Tomorrow, Democrat-registered New Yorkers will go to the polling booths to rank their choices for the next New York Mayor in the Dem primary.
For obvious reasons, the NYC mayoral race is perhaps the most important mayoral race in the country. New York is the center of global finance — virtually all money passes through SDNY, which means New York has a startling amount of reach. It is an extremely important worldwide culture hub, with world class art, fashion, and creative industries. It is a bastion of liberal ideals, a place where millions of ethnically, religiously, and culturally diverse people can come together to create a thriving metropolis, a city that is living proof that the MAGA ethno-nationalist wing is dead wrong about everything.1
NYC is iconic. Everyone on the entire damn planet knows about New York City. The city carries so much import on the world stage that its mayors have gone on to have important roles in national and international politics. For better or worse, everyone knows Giuliani, Bloomberg, de Blasio, and Adams.
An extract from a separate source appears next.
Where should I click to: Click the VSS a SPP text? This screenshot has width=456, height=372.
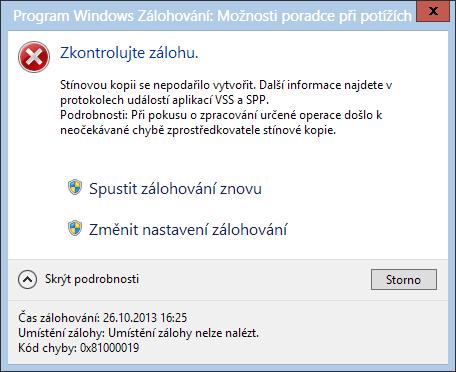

Against this backdrop, two candidates have surged to the forefront of the Dem primary.
The first is former NY State Governor, Andrew Cuomo. Cuomo is a man for whom public power has always been a means to personal ends, someone who naturally wields authority like a tyrant. He was famous for threatening those who worked against him. He was famous for threatening those who worked with him. He treated the public coffers as his personal playground, frequently stealing from the MTA to fund his pet projects for years. He was caught covering up his own misplays in COVID-related nursing home deaths throughout the state. His government was rife with corruption. Many of his political appointees had donated to his campaigns. He has been accused of using state resources to write and publish a book that made him millions. Several of his close aides have been indicted or convicted for bribery and fraud. He himself has been under investigation on and off since 2014. In 2022, Cuomo resigned from his post in disgrace, following credible accusations from more than a dozen women of sexual harassment and further accusations of using the office of the Governor to retaliate against those who brought up his abuses. Cuomo, a man for whom optics means nothing and might makes right, sued to access the gynecological records of the women accusing him.
The main competitor is a man named Zohran Mamdani. He is a state assemblyman from Queens, representing his district (Astoria and LIC) since 2021. Before that, he was a housing counselor, where he helped low-income homeowners fight eviction. He's less than half Cuomo's age. He's eloquent on camera and speaks with passion and conviction. The most embarrassing thing I could say about Mamdani is that he raps under the name "Young Cardamom," though apparently he made ~$1200 last year from royalties.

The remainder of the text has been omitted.